How much climbing is in the Silverton Alpine Marathon & 50K?

The 50K has about 4,100 feet of total vertical gain and the marathon has about 3,800 feet, per the official course description. The signature climb takes you up the Alpine Loop toward the 12,930 foot high point on California Pass, and the 50K adds an out-and-back to Niagara Gulch before joining the marathon course. It is not the most vert you will ever see in an ultra, but every foot of it is earned in thin air.

How do I deal with the altitude at Silverton Alpine?

Treat altitude as the headline challenge, not a footnote. The start in Silverton sits at 9,318 feet and the high point is 12,930 feet, so if you live low you should arrive several days early to start adjusting, or come in the day before and race before the worst of it sets in, since the messy middle (roughly days two through four at altitude) is often when people feel the worst. Your pace at 12,000 feet will feel impossibly slow for the effort, and that is normal, so plan to hike the steep, high pitches without fighting it. Hydrate hard in the dry mountain air and do not expect your sea-level paces to mean anything up here.

What are the cutoff times for the Silverton Alpine Marathon & 50K?

The race uses checkout cutoffs at California Pass and Gladstone, so you need to keep moving through the high country to stay in the event. The exact cutoff times shift year to year, so confirm the current numbers in the race-day details before you start. The 50K is the longest of the three distances and has the most generous overall window, but the high-point checkpoint is the one that bites people who go out too easy or stall in the thin air.

What is the terrain and weather like at Silverton Alpine?

The course follows the historic Alpine Loop, a network of old mining jeep roads that link ghost towns like Howardsville, Eureka, Animas Forks, and Gladstone, so the surface is mostly rugged dirt road rather than tight single-track.

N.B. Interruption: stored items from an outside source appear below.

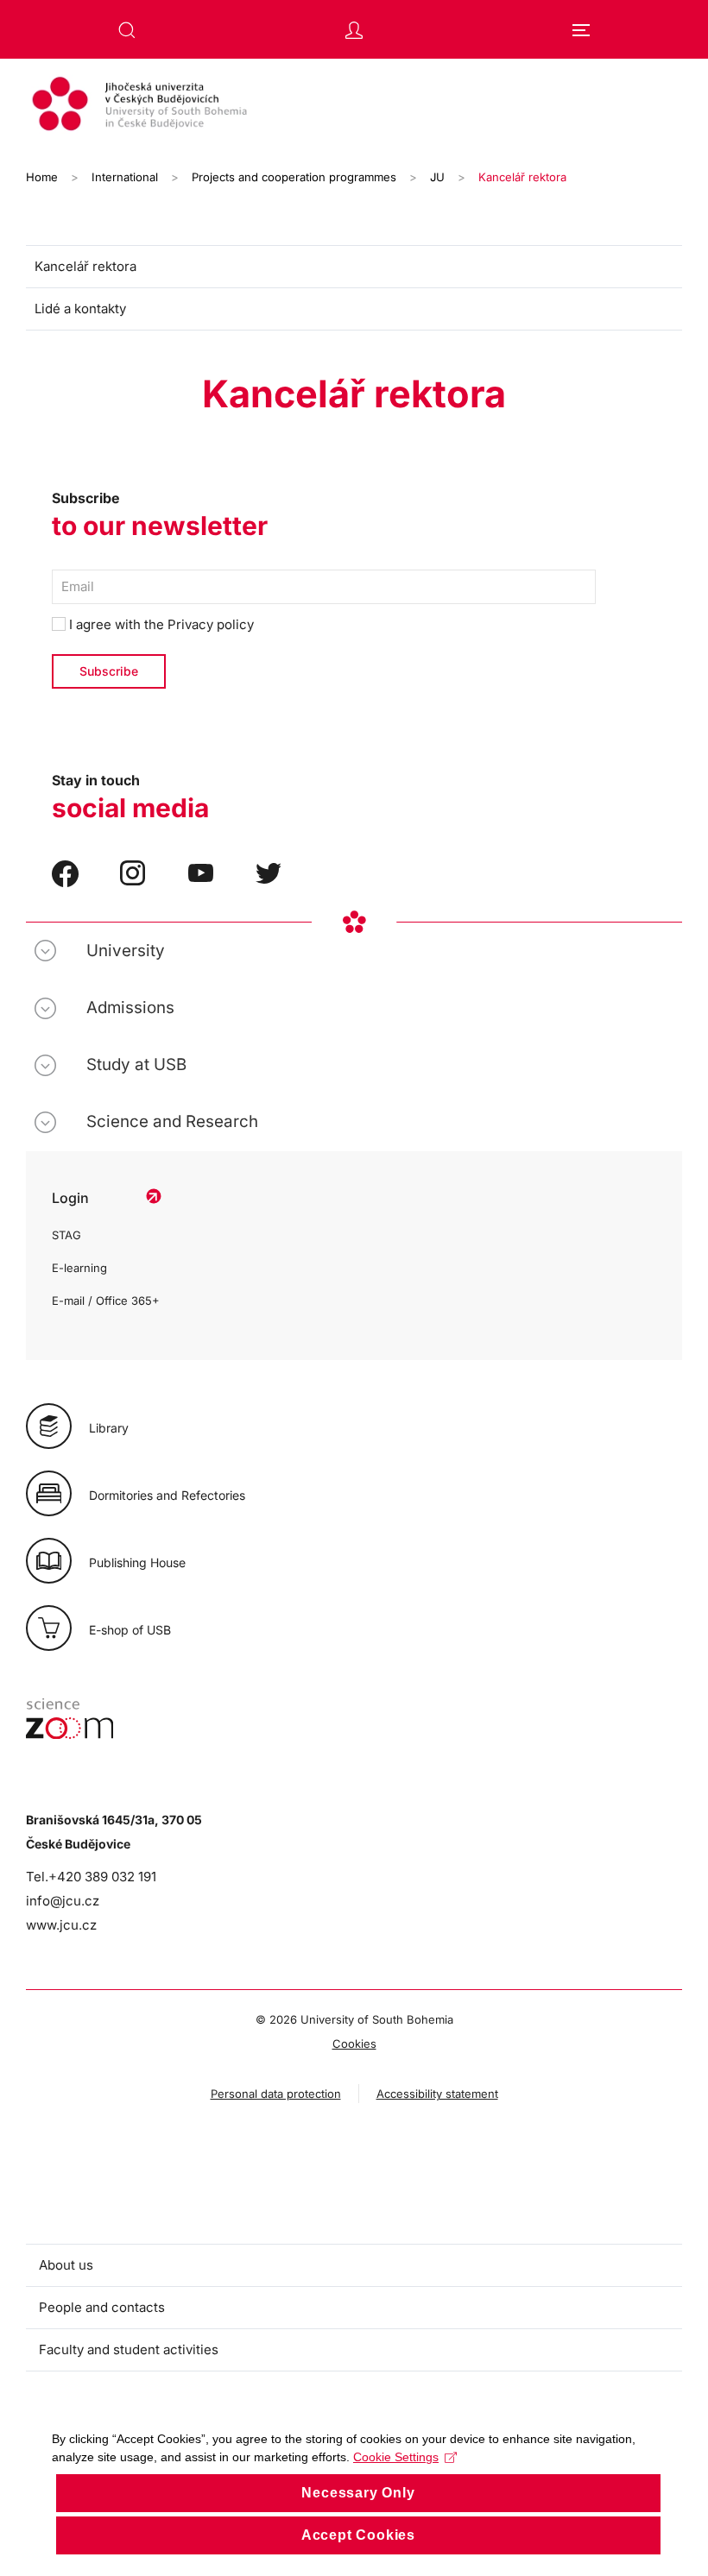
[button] (126, 30)
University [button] (125, 950)
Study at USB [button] (136, 1064)
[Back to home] (354, 106)
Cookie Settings (396, 2457)
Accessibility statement (437, 2093)
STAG (66, 1235)
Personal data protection (276, 2093)
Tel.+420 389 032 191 (91, 1876)
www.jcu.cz (61, 1925)
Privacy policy (211, 624)
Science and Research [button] (172, 1121)
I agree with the (160, 624)
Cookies (354, 2043)
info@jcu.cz (62, 1901)
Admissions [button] (130, 1007)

That makes it more runnable than a typical mountain ultra when your legs and lungs cooperate. Weather is the wild card: July in the San Juans means strong high-altitude sun in the morning and a real chance of afternoon thunderstorms, so you want to be over the high, exposed passes early and you should carry a layer for the cold and the wet.

Is the Silverton Alpine Marathon & 50K a good first ultra?

It can be a stunning goal race, but it is not a gentle place to run your first 50K if you live at sea level. The non-technical jeep-road footing is forgiving, and that is the part that makes it approachable. The altitude is the part that is not, because 32 miles spent between 9,300 and 12,930 feet asks for either real time to acclimate or a smart, patient, hike-the-climbs plan. If you respect the thin air, pace by effort, and arrive early to adjust, a prepared first-timer can absolutely finish and have the day of their life up there.

This guide is independent and for planning only. The course details, dates, start times, cutoffs, and aid stations come from public sources and can change year to year, so confirm the current specifics with the official race before you register or run. The fueling and pacing advice is general and not medical advice.